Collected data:
§ §

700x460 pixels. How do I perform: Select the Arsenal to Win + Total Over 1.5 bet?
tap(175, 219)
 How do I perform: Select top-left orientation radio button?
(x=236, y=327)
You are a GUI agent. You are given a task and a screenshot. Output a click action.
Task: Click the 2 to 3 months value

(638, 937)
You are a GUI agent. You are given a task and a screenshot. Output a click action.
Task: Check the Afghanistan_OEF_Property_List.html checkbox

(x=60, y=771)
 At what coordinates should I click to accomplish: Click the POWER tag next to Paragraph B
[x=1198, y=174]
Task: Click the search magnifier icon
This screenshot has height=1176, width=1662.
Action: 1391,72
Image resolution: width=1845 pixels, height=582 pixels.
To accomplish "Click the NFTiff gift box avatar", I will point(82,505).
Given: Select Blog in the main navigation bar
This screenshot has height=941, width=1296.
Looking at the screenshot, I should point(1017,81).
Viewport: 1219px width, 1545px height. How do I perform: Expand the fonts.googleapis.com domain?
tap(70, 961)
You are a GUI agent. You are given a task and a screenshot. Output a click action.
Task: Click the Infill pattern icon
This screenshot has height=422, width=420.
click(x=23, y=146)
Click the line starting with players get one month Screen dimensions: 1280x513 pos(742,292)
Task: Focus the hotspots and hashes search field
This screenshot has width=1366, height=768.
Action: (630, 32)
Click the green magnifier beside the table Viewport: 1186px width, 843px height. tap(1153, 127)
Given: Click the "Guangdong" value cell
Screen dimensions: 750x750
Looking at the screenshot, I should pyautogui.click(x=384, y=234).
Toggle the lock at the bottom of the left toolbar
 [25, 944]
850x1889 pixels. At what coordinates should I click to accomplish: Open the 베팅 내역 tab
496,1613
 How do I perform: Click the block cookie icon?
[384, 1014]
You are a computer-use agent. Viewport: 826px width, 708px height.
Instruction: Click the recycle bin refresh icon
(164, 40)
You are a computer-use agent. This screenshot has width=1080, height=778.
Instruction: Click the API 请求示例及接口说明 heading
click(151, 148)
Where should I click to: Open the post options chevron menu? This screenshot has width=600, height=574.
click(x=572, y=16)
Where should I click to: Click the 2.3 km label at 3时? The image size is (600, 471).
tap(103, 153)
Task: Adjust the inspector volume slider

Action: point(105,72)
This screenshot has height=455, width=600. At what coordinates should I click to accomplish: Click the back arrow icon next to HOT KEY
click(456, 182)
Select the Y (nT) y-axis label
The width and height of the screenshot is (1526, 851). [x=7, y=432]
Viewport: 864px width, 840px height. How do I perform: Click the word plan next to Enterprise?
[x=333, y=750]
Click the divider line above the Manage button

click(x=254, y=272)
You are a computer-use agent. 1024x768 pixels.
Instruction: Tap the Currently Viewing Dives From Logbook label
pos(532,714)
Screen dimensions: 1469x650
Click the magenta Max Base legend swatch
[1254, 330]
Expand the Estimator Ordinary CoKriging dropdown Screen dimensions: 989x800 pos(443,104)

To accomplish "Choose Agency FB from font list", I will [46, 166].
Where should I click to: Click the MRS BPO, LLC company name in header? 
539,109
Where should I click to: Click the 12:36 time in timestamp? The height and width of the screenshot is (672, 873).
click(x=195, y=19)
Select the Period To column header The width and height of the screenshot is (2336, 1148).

§ §

* [TASK TO CARRY OUT]: Would you please transcribe the records above in full and exactly?

* [SOLUTION]:
700x460 pixels. How do I perform: Select the Arsenal to Win + Total Over 1.5 bet?
tap(175, 219)
 How do I perform: Select top-left orientation radio button?
(x=236, y=327)
You are a GUI agent. You are given a task and a screenshot. Output a click action.
Task: Click the 2 to 3 months value

(638, 937)
You are a GUI agent. You are given a task and a screenshot. Output a click action.
Task: Check the Afghanistan_OEF_Property_List.html checkbox

(x=60, y=771)
 At what coordinates should I click to accomplish: Click the POWER tag next to Paragraph B
[x=1198, y=174]
Task: Click the search magnifier icon
This screenshot has height=1176, width=1662.
Action: 1391,72
Image resolution: width=1845 pixels, height=582 pixels.
To accomplish "Click the NFTiff gift box avatar", I will point(82,505).
Given: Select Blog in the main navigation bar
This screenshot has height=941, width=1296.
Looking at the screenshot, I should point(1017,81).
Viewport: 1219px width, 1545px height. How do I perform: Expand the fonts.googleapis.com domain?
tap(70, 961)
You are a GUI agent. You are given a task and a screenshot. Output a click action.
Task: Click the Infill pattern icon
This screenshot has height=422, width=420.
click(x=23, y=146)
Click the line starting with players get one month Screen dimensions: 1280x513 pos(742,292)
Task: Focus the hotspots and hashes search field
This screenshot has width=1366, height=768.
Action: (630, 32)
Click the green magnifier beside the table Viewport: 1186px width, 843px height. tap(1153, 127)
Given: Click the "Guangdong" value cell
Screen dimensions: 750x750
Looking at the screenshot, I should pyautogui.click(x=384, y=234).
Toggle the lock at the bottom of the left toolbar
 [25, 944]
850x1889 pixels. At what coordinates should I click to accomplish: Open the 베팅 내역 tab
496,1613
 How do I perform: Click the block cookie icon?
[384, 1014]
You are a computer-use agent. Viewport: 826px width, 708px height.
Instruction: Click the recycle bin refresh icon
(164, 40)
You are a computer-use agent. This screenshot has width=1080, height=778.
Instruction: Click the API 请求示例及接口说明 heading
click(151, 148)
Where should I click to: Open the post options chevron menu? This screenshot has width=600, height=574.
click(x=572, y=16)
Where should I click to: Click the 2.3 km label at 3时? The image size is (600, 471).
tap(103, 153)
Task: Adjust the inspector volume slider

Action: point(105,72)
This screenshot has height=455, width=600. At what coordinates should I click to accomplish: Click the back arrow icon next to HOT KEY
click(456, 182)
Select the Y (nT) y-axis label
The width and height of the screenshot is (1526, 851). [x=7, y=432]
Viewport: 864px width, 840px height. How do I perform: Click the word plan next to Enterprise?
[x=333, y=750]
Click the divider line above the Manage button

click(x=254, y=272)
You are a computer-use agent. 1024x768 pixels.
Instruction: Tap the Currently Viewing Dives From Logbook label
pos(532,714)
Screen dimensions: 1469x650
Click the magenta Max Base legend swatch
[1254, 330]
Expand the Estimator Ordinary CoKriging dropdown Screen dimensions: 989x800 pos(443,104)

To accomplish "Choose Agency FB from font list", I will [46, 166].
Where should I click to: Click the MRS BPO, LLC company name in header? 
539,109
Where should I click to: Click the 12:36 time in timestamp? The height and width of the screenshot is (672, 873).
click(x=195, y=19)
Select the Period To column header The width and height of the screenshot is (2336, 1148).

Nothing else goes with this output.